O Sinafut (Sindicato Nacional das Associações de Futebol Profissional) ajuizou, na última quarta-feira, 1º/4, uma ação civil pública contra uma empresa que gerencia valores de direitos de transmissão de clubes brasileiros.
Na ação, que corre na 2ª Vara Cível de Brasília, o Sinafut acusa a Sports Media Entertainment, uma empresa criada em 2023, de reter repasses financeiros devidos a clubes parceiros como forma de forçá-los a assinar documentos e desistir de ações judiciais.
Dirigentes do Futebol Forte União, grupo ‘dissidente’ da Libra
O litígio tem como alvo o modelo de governança do Condomínio Forte União (CFU), um veículo comercial criado para explorar e negociar de forma coletiva os direitos de transmissão de 31 clubes brasileiros das Séries A, B e C do Campeonato Brasileiro. A Sports Media Entertainment é o braço investidor do CFU.
O CFU pertence à antiga Liga Forte União, recentemente rebatizada como Futebol Forte União (FFU), que é um bloco de clubes de oposição à Liga do Futebol Brasileiro (Libra), uma associação de clubes fundada no ano anterior.
No modelo de negócio do CFU, os clubes detêm 80% do poder político, enquanto a investidora Life Capital Partners (controladora da Sports Media) detém os 20% restantes. O acordo de exploração comercial e repasse de verbas atrela as partes pelo prazo de 50 anos, de 2025 a 2074.
Segundo a petição e reportagens anexadas ao processo, funcionários da empresa enviam mensagens de WhatsApp aos cartolas informando que o dinheiro das cotas mensais só será transferido se os times assinassem atas e documentos internos do condomínio.
O caso mais grave narrado envolve o Amazonas Futebol Clube. Segundo a ação, o CEO da investidora enviou mensagens diretas à diretoria da equipe cobrando a retirada de uma ação judicial que exigia transparência nos contratos.
Além disso, o CSA (Centro Sportivo Alagoano) e sócios do Sport Club do Recife também acionaram a Justiça e órgãos desportivos questionando conflitos de interesses, a usurpação de funções por parte da administradora e o fato de os clubes terem sido “capturados” pelos investidores.
Modelo viciado
Na ação civil, o Sinafut pede uma liminar para suspender imediatamente o bloqueio de qualquer repasse financeiro atrelado à anuência de atos de gestão ou abandono de processos. No mérito, requer a proibição definitiva da prática e a condenação da empresa ao pagamento de indenização ao Fundo de Defesa de Direitos Difusos.

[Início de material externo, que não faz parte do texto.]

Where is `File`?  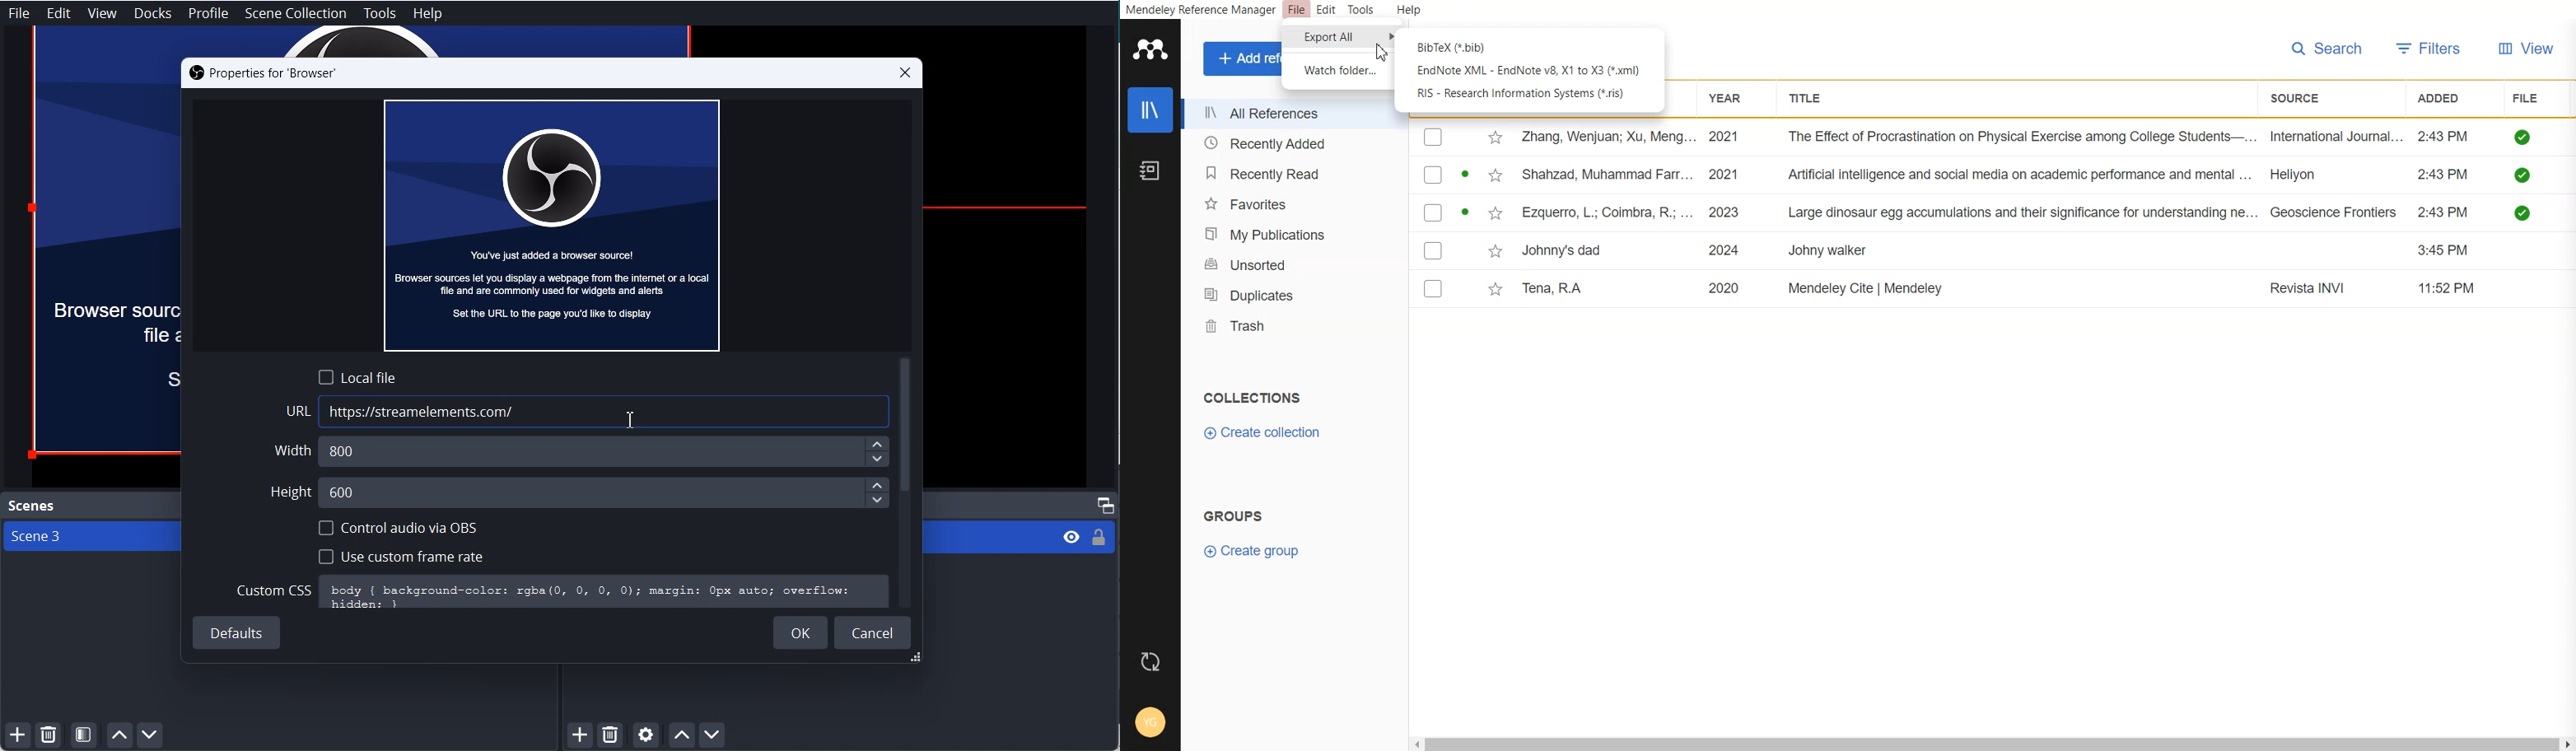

A entidade argumenta que o contrato do condomínio estabelece uma “estrutura leonina”. O documento prevê que os clubes detêm 80% do poder político, mas matérias essenciais exigem 90% de aprovação, o que dá poder de veto aos investidores e esvazia a independência das associações.
Para fundamentar o pedido central, o sindicato cita a Lei Geral do Esporte (Lei 14.597/2023), que veda influências econômicas indevidas sobre organizações esportivas. O autor apresentou pareceres dos juristas Ingo Sarlet e Wladimyr Camargos, que apontam a nulidade da prática de ceder, pelo prazo de meio século, os direitos de arena dos clubes — prerrogativa de negociar, autorizar ou proibir a captação, transmissão e reprodução de imagens dos campeonatos.

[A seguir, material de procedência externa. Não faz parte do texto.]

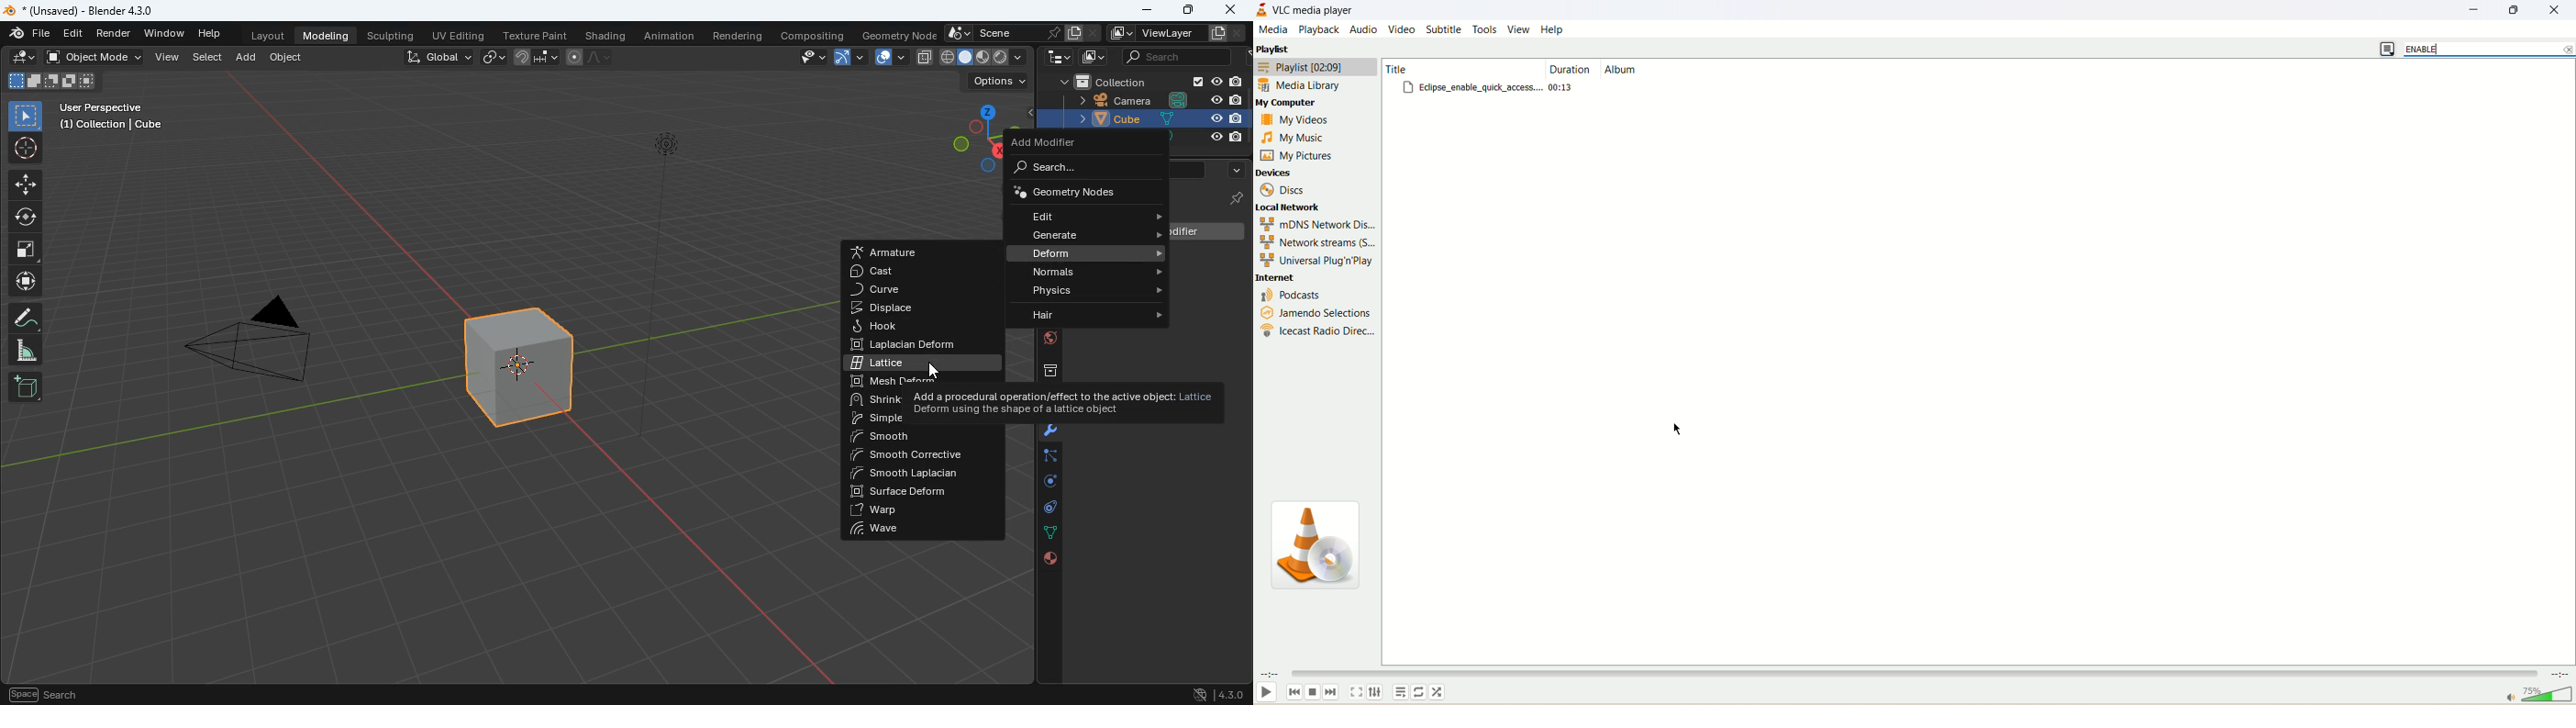 The width and height of the screenshot is (2576, 728). I want to click on random, so click(1439, 693).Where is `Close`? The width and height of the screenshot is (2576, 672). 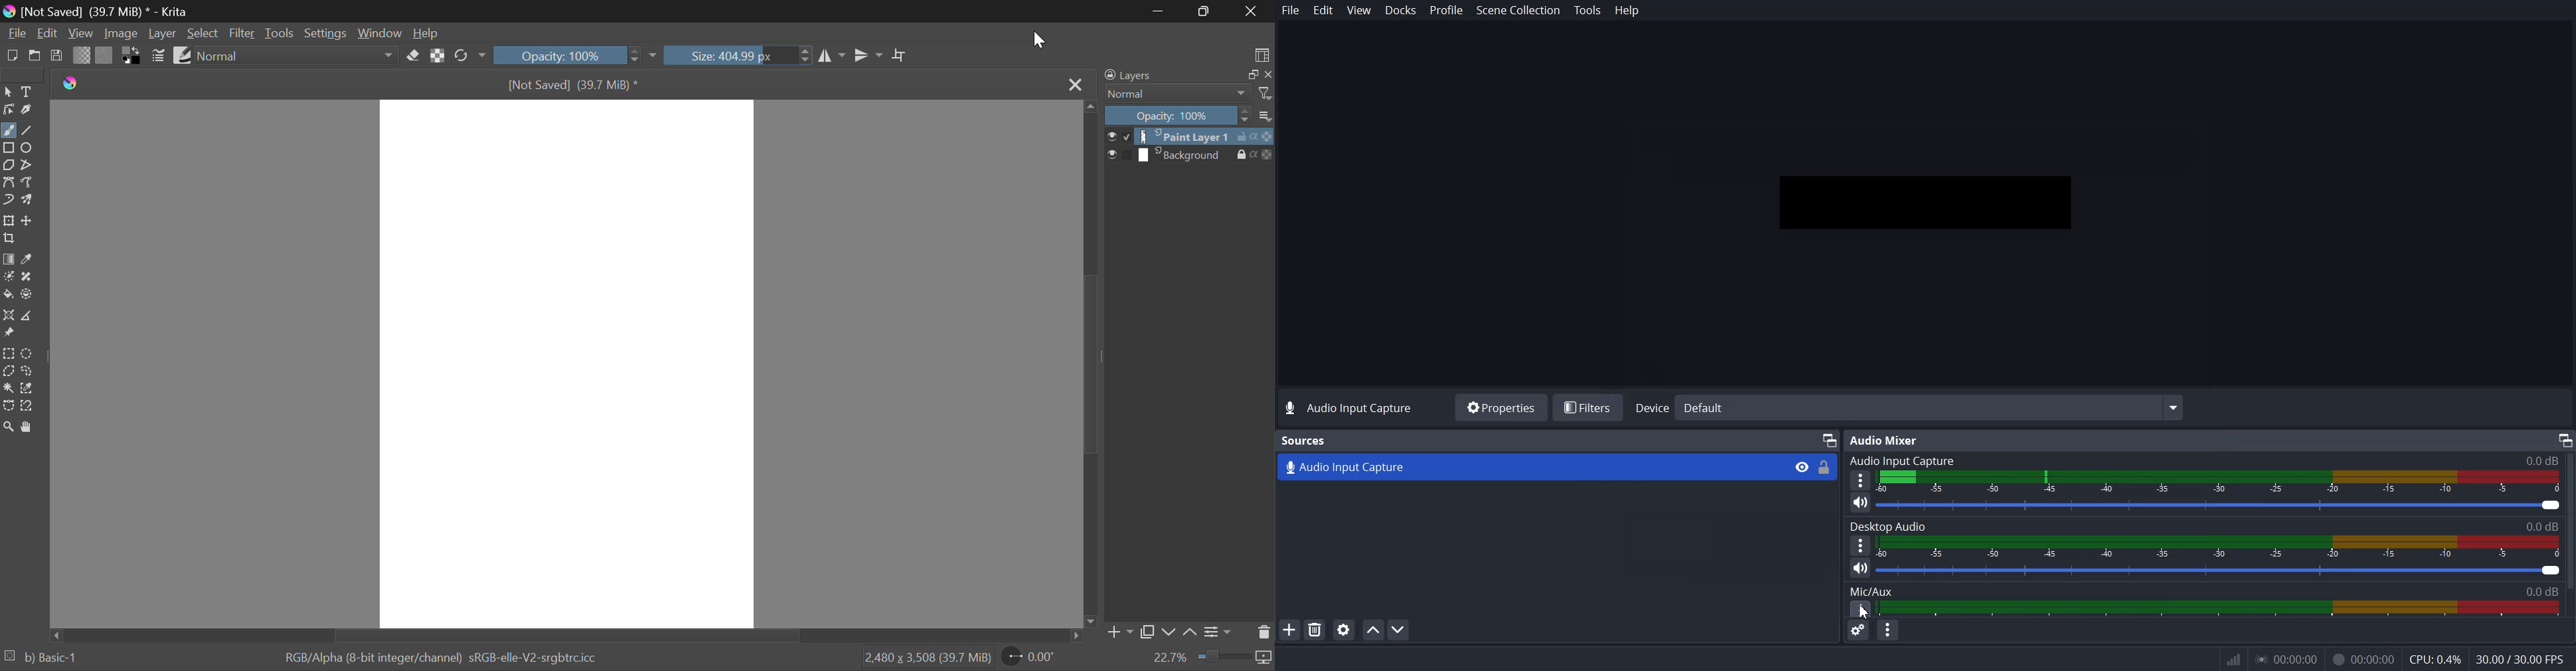 Close is located at coordinates (1252, 11).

Segundo os pareceres, a lei permite a transferência dos direitos apenas para entidades de prática esportiva, e não para fundos financeiros e entes privados externos ao sistema desportivo.
Suposta chantagem
Para sustentar a alegação de que a gestora estaria chantageando os clubes, a ação anexou mensagens documentadas pela imprensa, que incluem interpelações diretas dos gestores aos dirigentes dos clubes, para que atendessem aos interesses da empresa.
“Condicionar o repasse de recursos que pertencem aos clubes à assinatura de documentos internos — como forma de forçar a concordância com atos de gestão — e intimidar um clube para que desista de ação judicial que busca exatamente acesso a informações sobre seu próprio patrimônio constituem violações diretas ao dever de lealdade, transparência e cooperação mútua que o ordenamento civil impõe a todos os contratantes”, apontou a petição.
O sindicato afirma, ainda, que as atitudes da empresa podem extrapolar a esfera civil e configurar o crime de coação no curso do processo, previsto no artigo 344 do Código Penal.
Os advogados Marcus Vinicius Souza Mamede e Lucas Soares da Penha assinam a ação pelo sindicato.